A frightful story from the Historiann.com mailbag!  Readers, get ready for a shock:

At a ( very small, international humanities) conference recently, I was in the audience at a panel on my research interests, and I was aghast to hear the panel organizer deliver a paper that appeared to be directly lifted from a journal article I published nearly two years ago.  The author of the paper mentioned my book, but never referenced the article I wrote on the very same highly specific topic with the same highly specific argument that she presented in the first half of her conference paper.  (And yes, I’m pretty sure she saw me sitting there in the audience!)  The second part of her paper brought in another case study that I haven’t written about, but she again used the same argument to frame that evidence.

I wasn’t sure what the appropriate response would have been, so I remained silent.  Did I do the right thing?  How does one respond when one’s work is being plagiarized in real time before one’s eyes?  What does your vast and learned audience think I should have done in this case?

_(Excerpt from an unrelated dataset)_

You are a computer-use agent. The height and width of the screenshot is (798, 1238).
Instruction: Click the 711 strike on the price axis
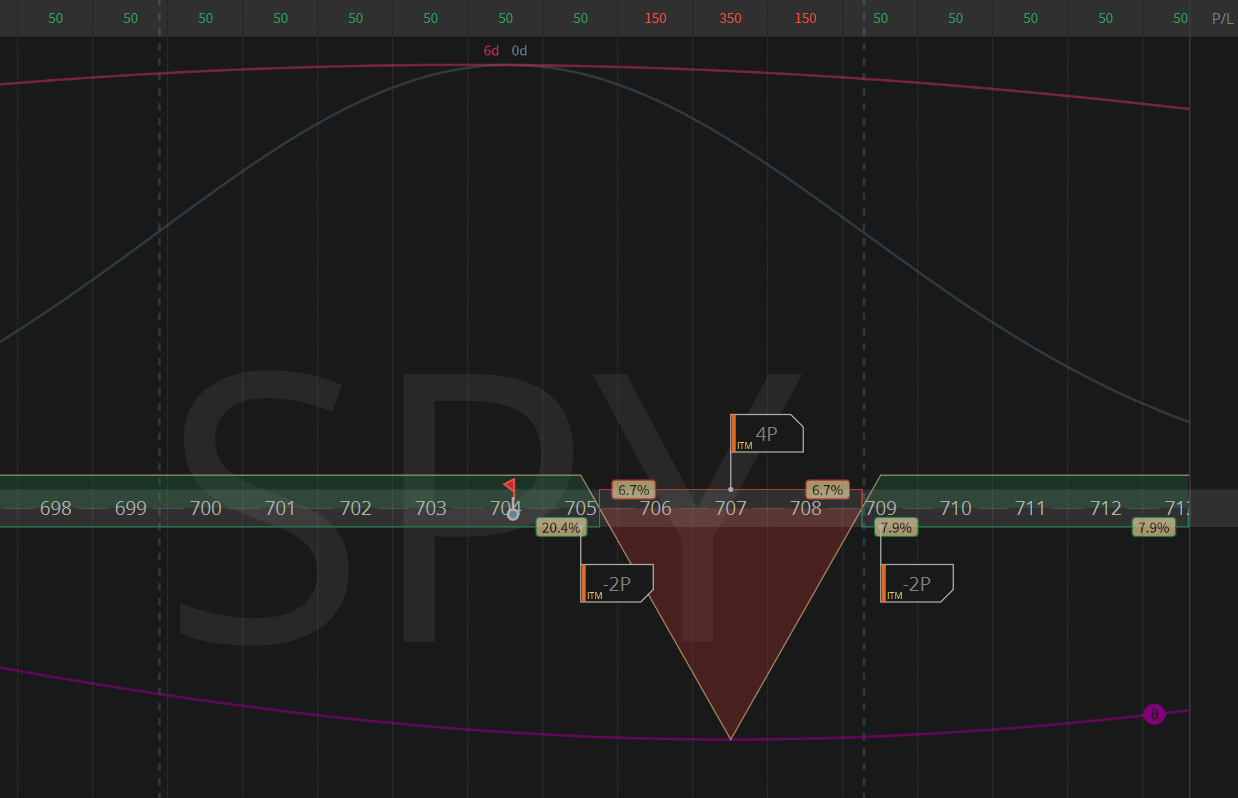click(1030, 508)
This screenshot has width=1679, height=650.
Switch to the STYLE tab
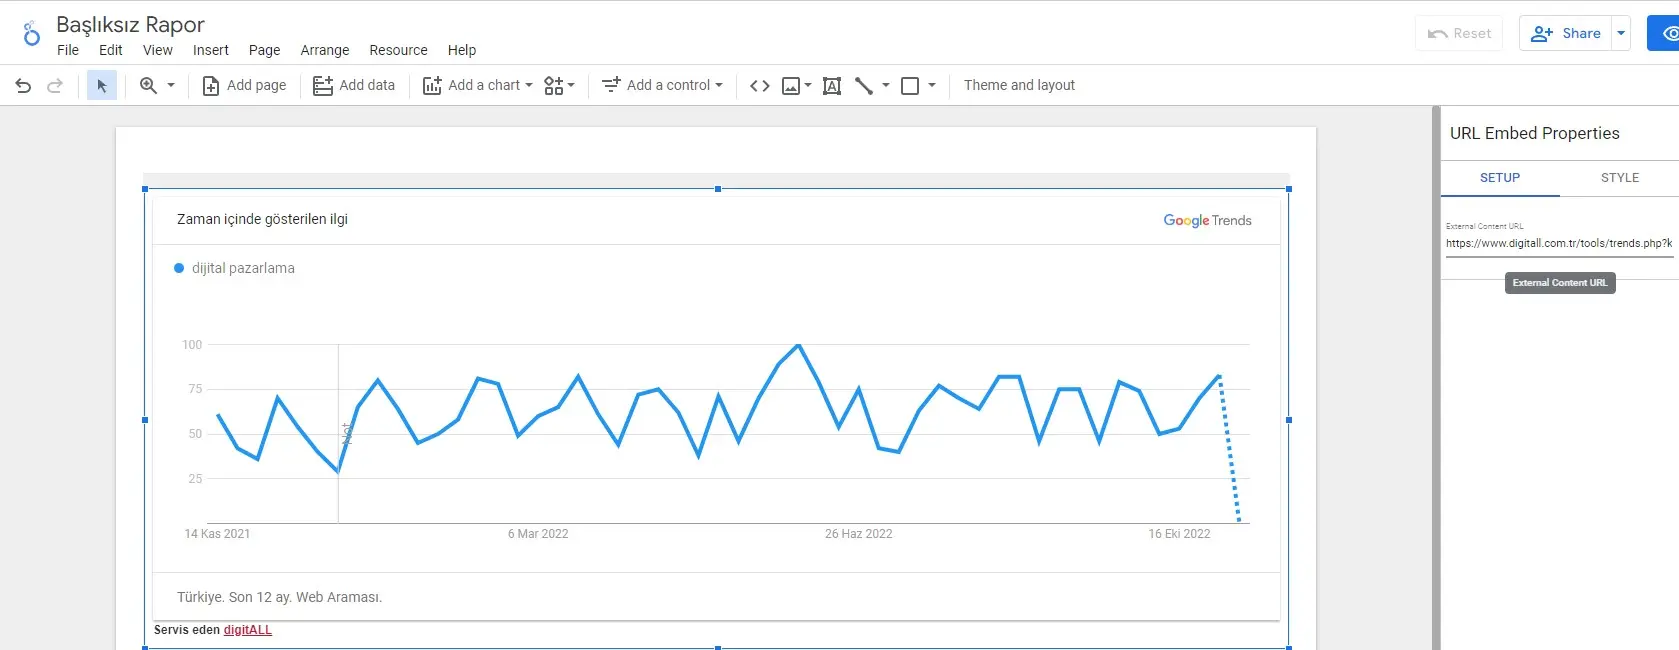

I should add, the person who “borrowed” my work was in correspondence with me about this very subject three years ago and knew I was working on it, although my work was published before anything of hers was, and in a prominent journal.  Furthermore, my article won a prize.  She is basically a peer, although she is not tenured at her institution and she is not hugely influential in her field.  We both have published books, and I am tenured.

I am considering writing her an e-mail to let her know that I recognized my work in her paper without being necessarily confrontational.  What can I do at this point? 

Gentle readers, has this ever happened to you?  How did you handle the situation?  (Please tell me that cheaters never prosper!)  I guess my main question is, given that both of the above scholars have encountered each other before at this same very small, international conference in a very specific field in the humanities, what kind of idiot would try to steal Wendy’s research in public like that?  Even if Wendy didn’t attend the conference this year, other scholars in their very small field would probably have noticed this scholarly faux pas too.  What should Wendy do now?

0 thoughts on “Wendy from Washington, D.C. is worried, needs advice

  1. The type of idiot who deserves to be exposed.

    Wow. What a slap! Organizers of the conference and her department chair need to know, I think. I would take hush money from her because I am poor.

    I remember a faculty member in my department who once found herself reading something very familiar in an undergrad paper…it was her own article! Nice. I want that to happen to me one day, just to see the look on their face!

    This is out of the plagiarist’s hands. You have no obligation to her. She stole from you. Now, she needs to be shown the door. Remember, Wendy, you are not just seeking merciless vengeance, but you are protecting other scholars from such being treated in the same way by her.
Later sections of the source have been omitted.